[WHAT THIS TASK INVOLVES] Everything from the line with "Where should I" to the last line of the listing must be retyped exactly, both ends included, with the pictures dropped.

--- --- ---

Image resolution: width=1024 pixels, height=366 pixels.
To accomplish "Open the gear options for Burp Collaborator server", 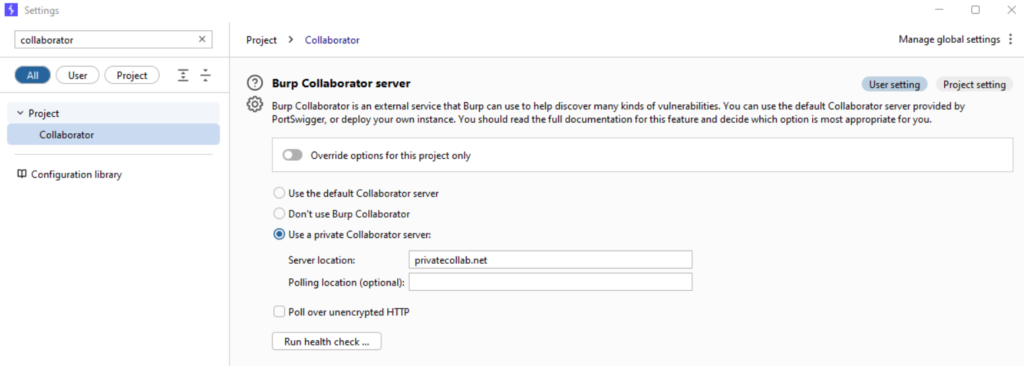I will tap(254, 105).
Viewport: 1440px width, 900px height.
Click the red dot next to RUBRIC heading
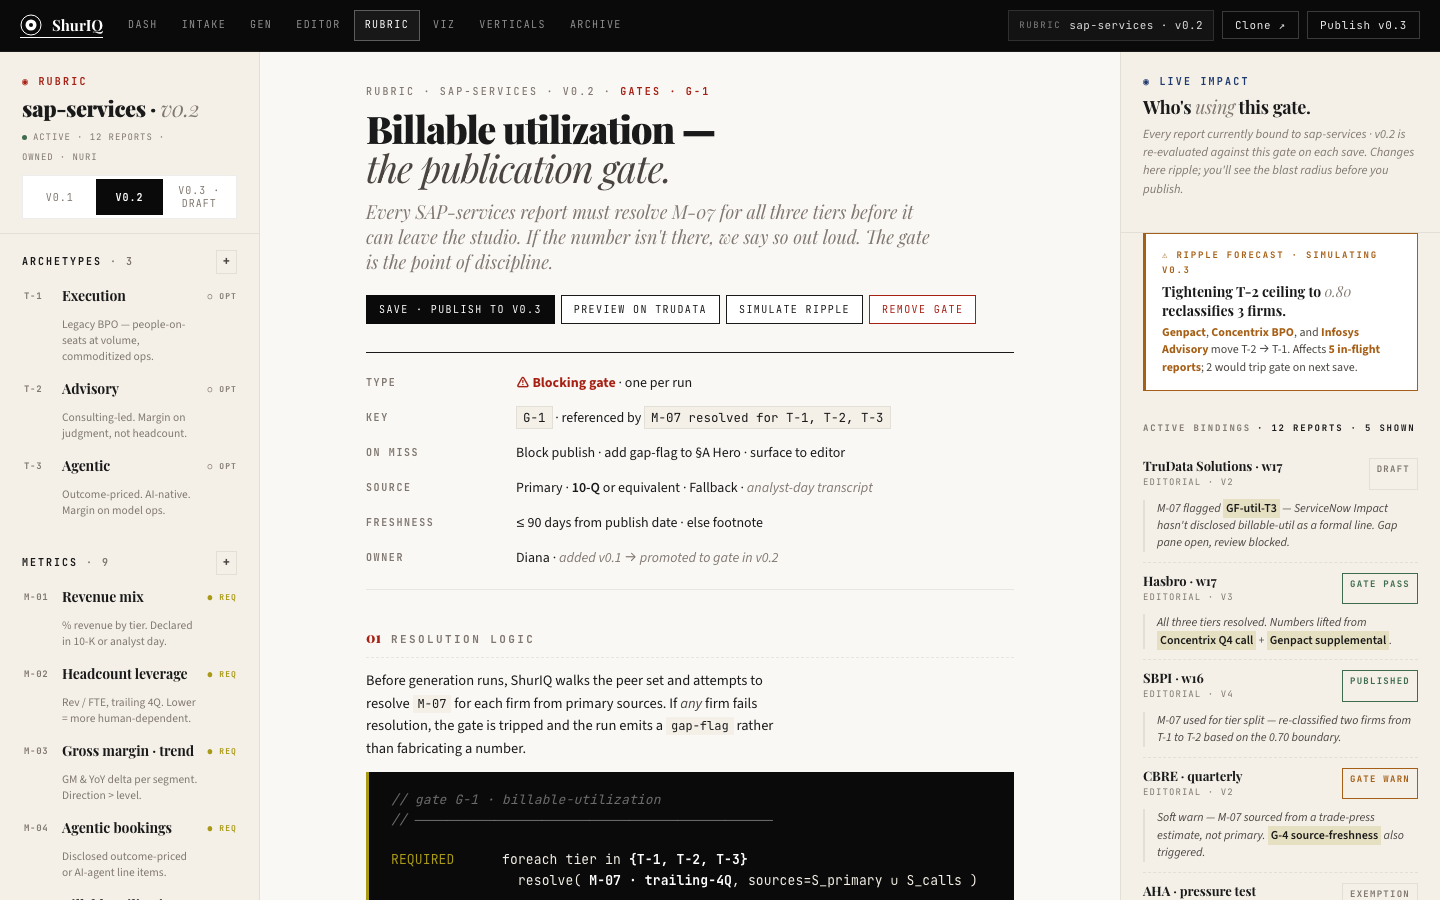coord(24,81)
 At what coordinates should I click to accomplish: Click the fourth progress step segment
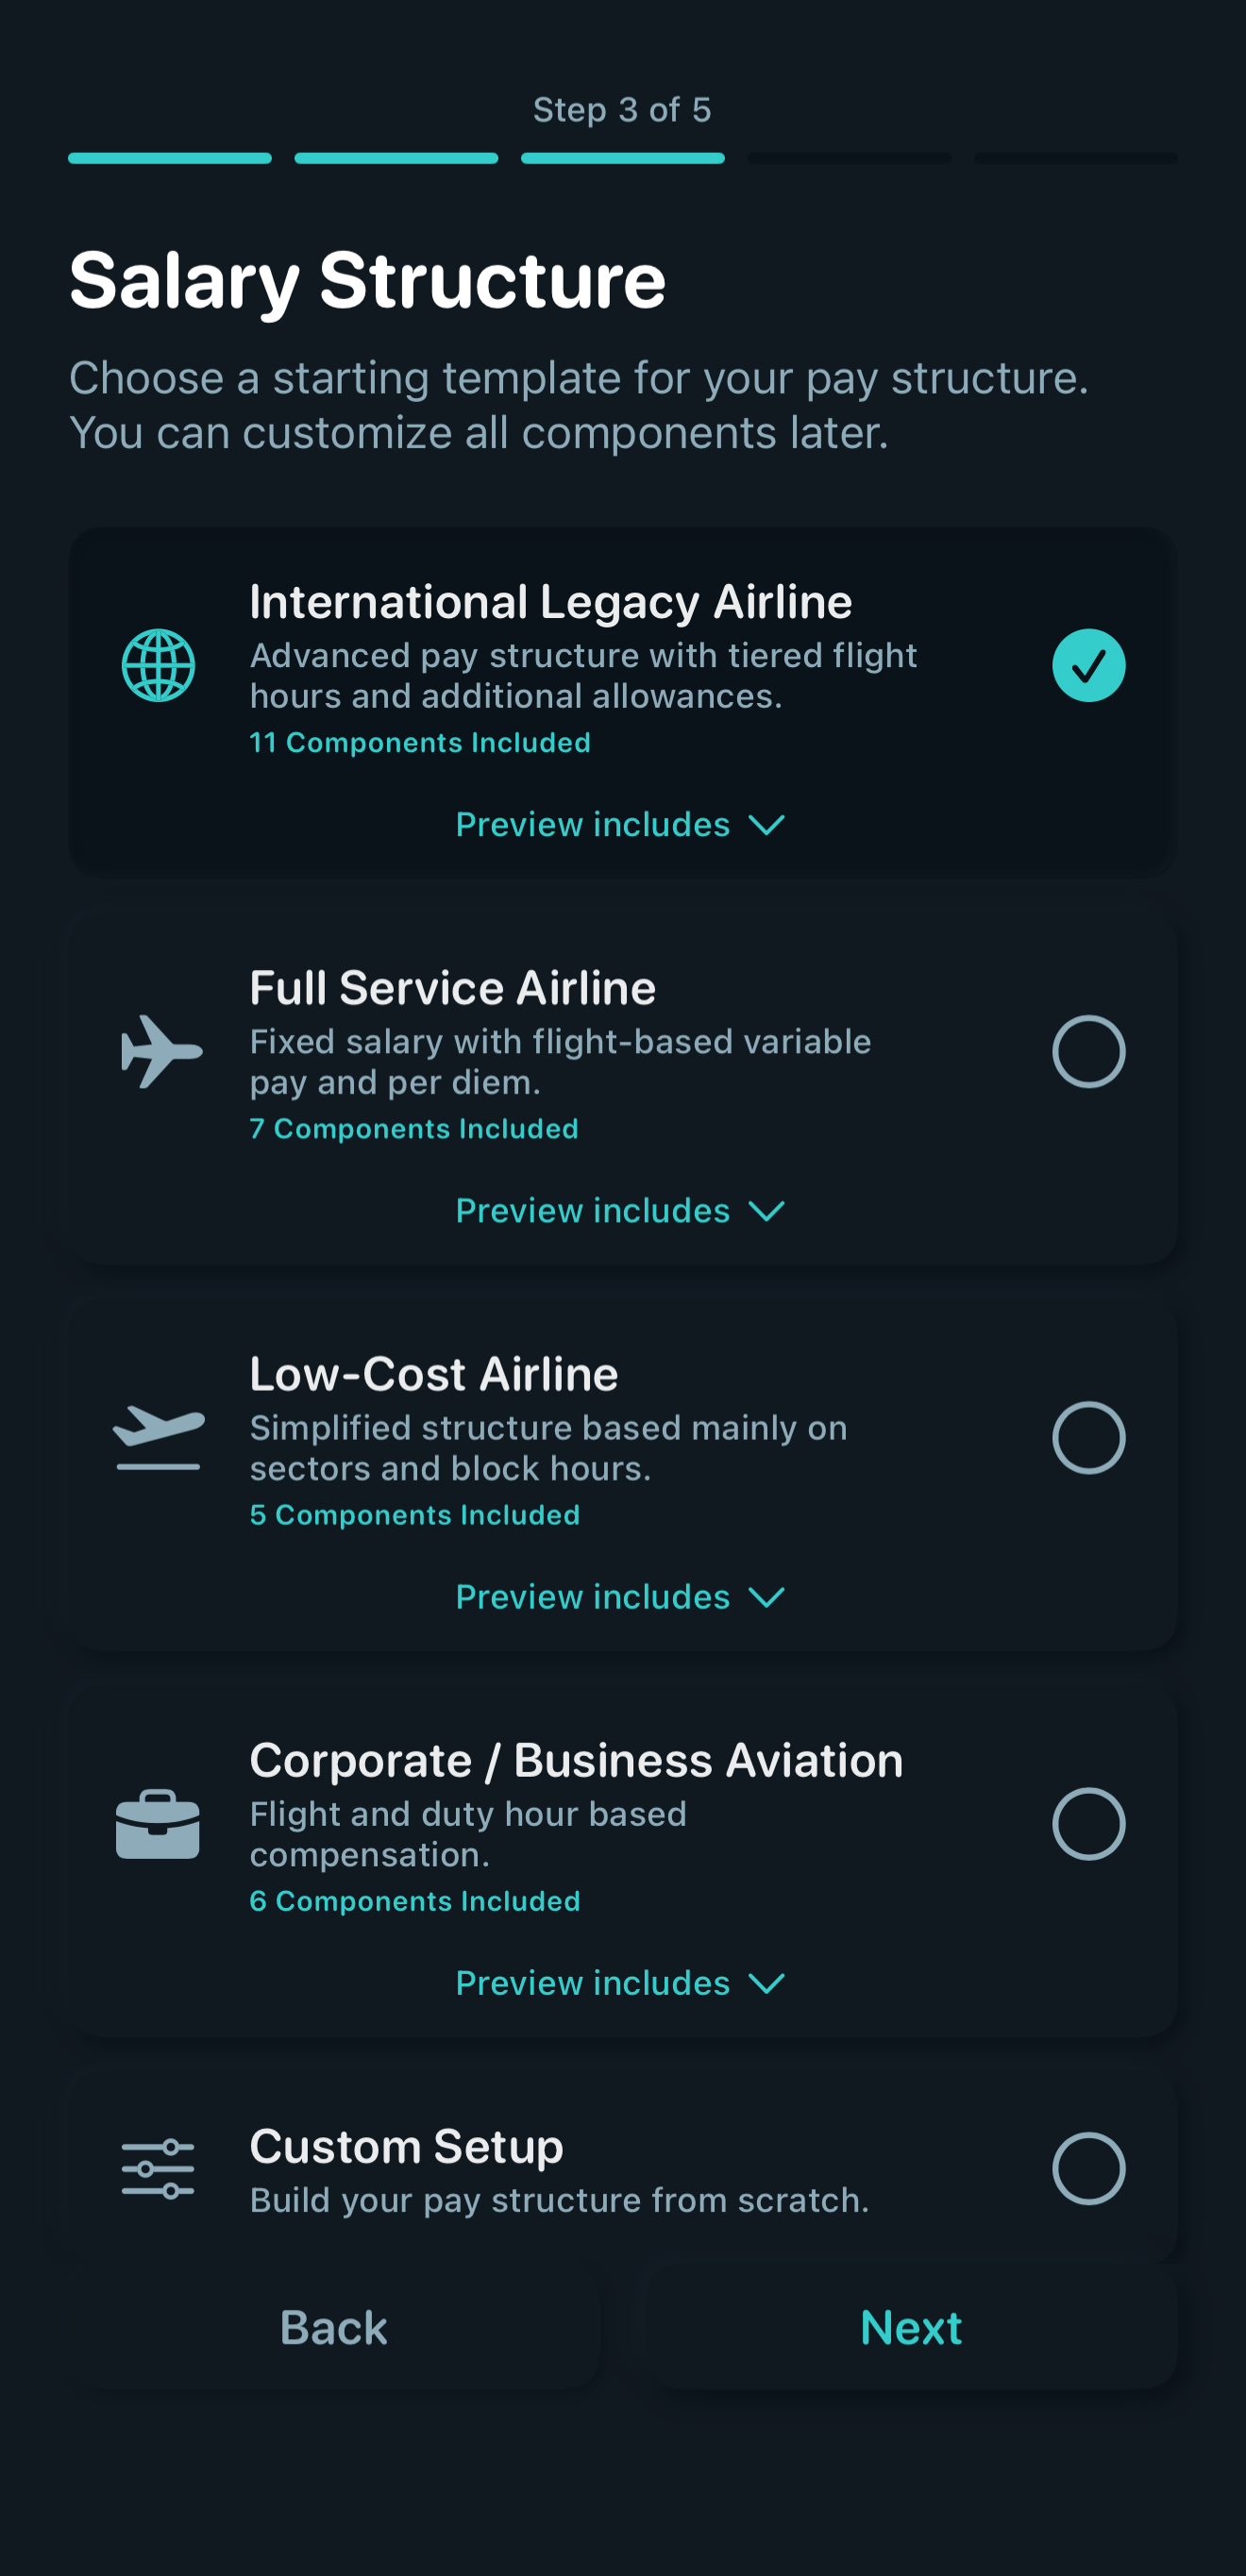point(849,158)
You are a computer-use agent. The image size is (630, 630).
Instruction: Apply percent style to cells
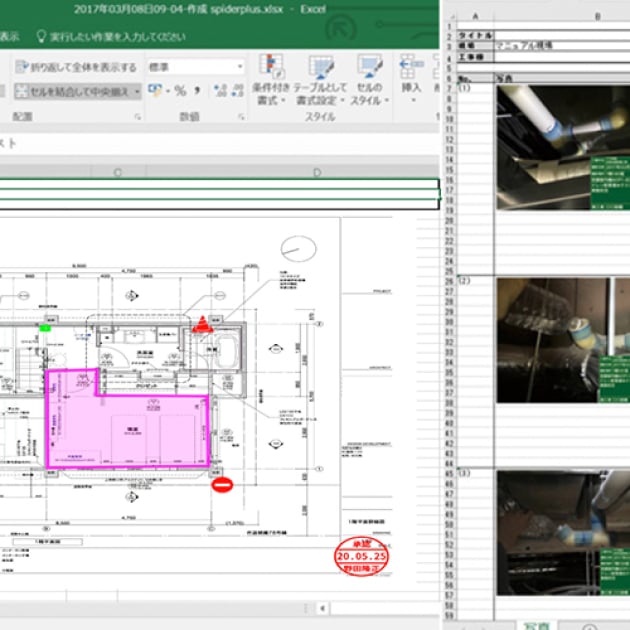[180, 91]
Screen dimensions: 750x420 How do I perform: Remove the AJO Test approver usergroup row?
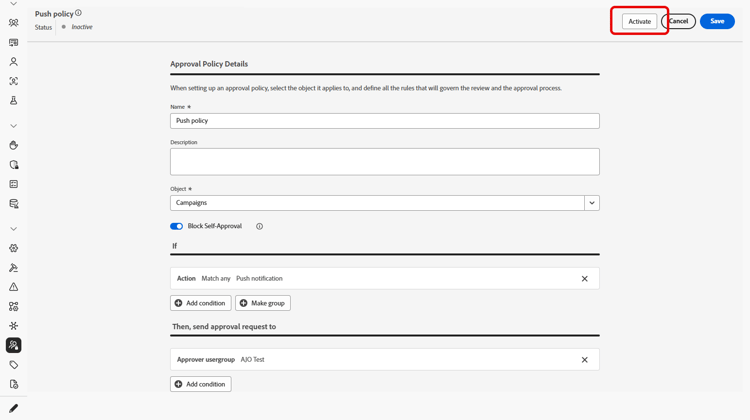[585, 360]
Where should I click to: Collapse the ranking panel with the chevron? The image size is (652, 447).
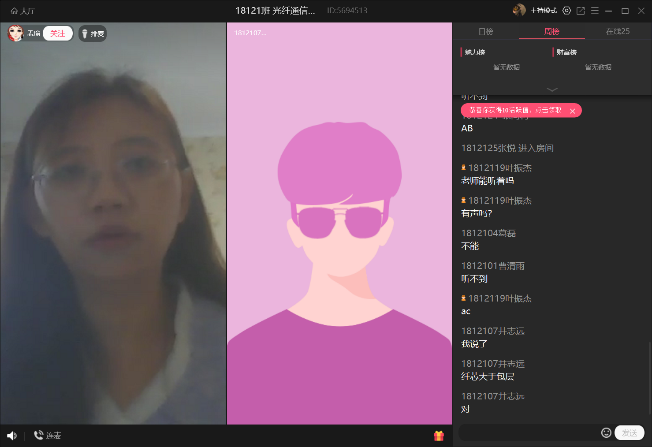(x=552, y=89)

--- --- ---

[SOLUTION FOR THIS TASK]
Where should I click to: Collapse the ranking panel with the chevron? The image size is (652, 447).
(x=552, y=89)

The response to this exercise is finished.